KARLSRUHE, Germany ? Germany's finance minister defended the rescue packages for Greece and other eurozone countries at a supreme court hearing on Tuesday, as opponents argued that the bailouts violated both German and European law.
Wolfgang Schaeuble told the Federal Constitutional Court that "the stability of the euro is of paramount significance."
He pointed to the risk of financial instability across Europe and beyond at the time the government signed on to the initial Greek rescue of May 2010 and, shortly afterward, the wider eurozone fund.
Those plans foresee Germany ? Europe's biggest economy ? guaranteeing loans up to euro22.4 billion ($32.5 billion) for Greece and euro147.6 billion for other countries.
The plaintiffs filed their suit to block the rescue measures when they were agreed and now want Germany to pull out of them.

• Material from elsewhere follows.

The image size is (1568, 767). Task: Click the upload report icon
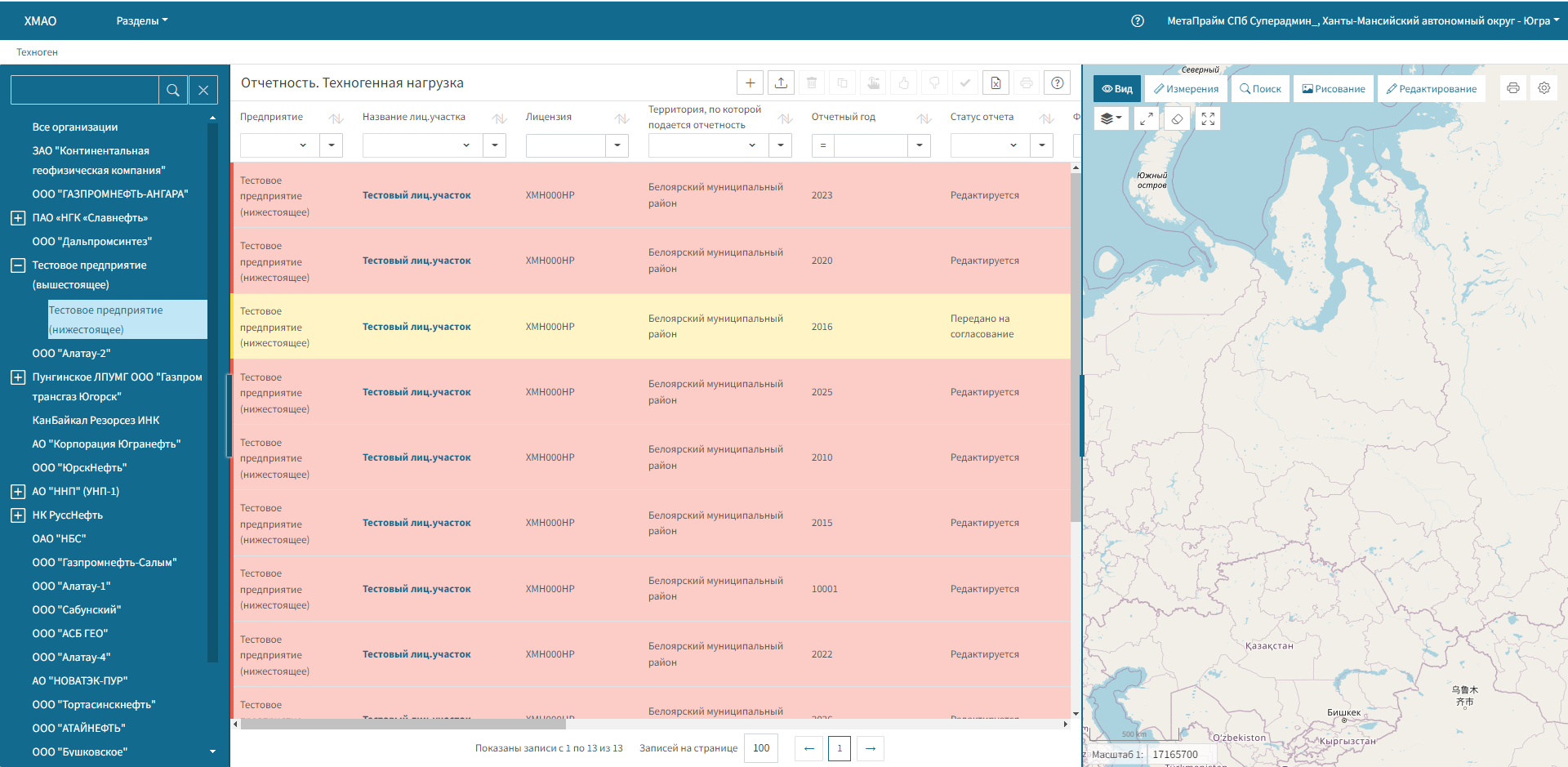(x=781, y=82)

Among the plaintiffs is Peter Gauweiler, a backbench lawmaker with Chancellor Angela Merkel's conservative bloc who has challenged previous European integration measures, as well as a group of professors.

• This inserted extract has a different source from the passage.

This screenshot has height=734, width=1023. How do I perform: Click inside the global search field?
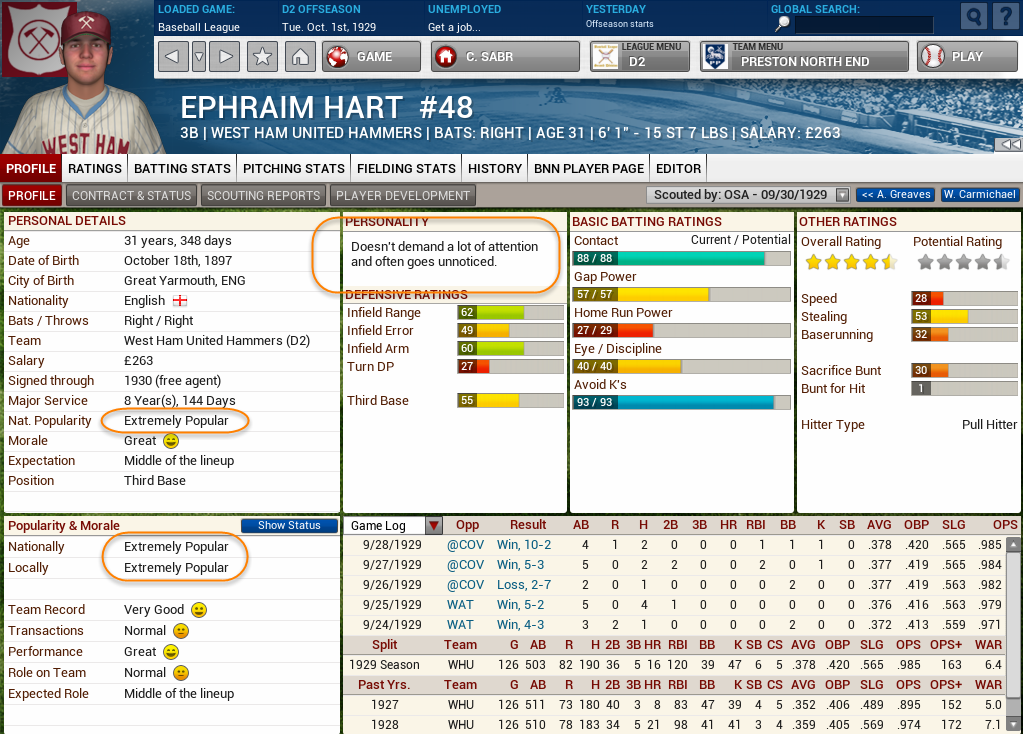click(865, 24)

Chief Justice Andreas Vosskuhle said the right economic strategy in the crisis was a matter for politicians, not judges. But, he said, his court "has to consider the limits that the constitution sets for politicians."

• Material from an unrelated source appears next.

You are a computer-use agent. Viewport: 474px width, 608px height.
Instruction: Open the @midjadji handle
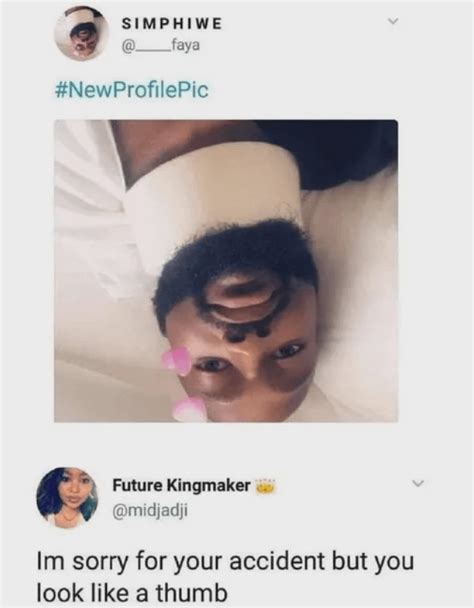(150, 511)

Karl Albrecht Schachtschneider, speaking for the professors, insisted that "what is economically wrong can't be legally right."
He argued that the rescue measures violated a no-bailout provision in the European Union's Lisbon treaty without sufficient justification.
He also contended that they violated German constitutional clauses protecting property, by spawning inflation, and democracy ? by restricting the German parliament's control over its own budget.
"A union of liability and debt favoring other states has been created," he said.
Gauweiler's representative, Dietrich Murswiek, pointed to current efforts to set up a second Greek rescue package, arguing that loans would sink into a "bottomless pit."
Governments, the European Commission and European Central Bank "agreed on a blatant breach of the constitution and are even proud of it," Murswiek alleged. "I know of no comparable case."
"'Saving the euro' by destroying the fundamental norms of the currency's constitution is like trying to repair water damage by blowing up the house," he added.
In addition, "the rescue fund serves in reality to take risks away from certain big banks," Murswiek said, arguing that would be unconstitutional.
He said Greece's woes were "not the result of an event beyond the control of the state" but the product of years of policies that piled up debt.
Schaeuble said the government was on solid legal ground.
He pointed to German-led efforts to toughen rules governing the 17-nation euro, set up a permanent rescue mechanism and improve countries' competitiveness ? efforts which he said need time ? and argued that no major stabilization measure had been taken without parliament's approval.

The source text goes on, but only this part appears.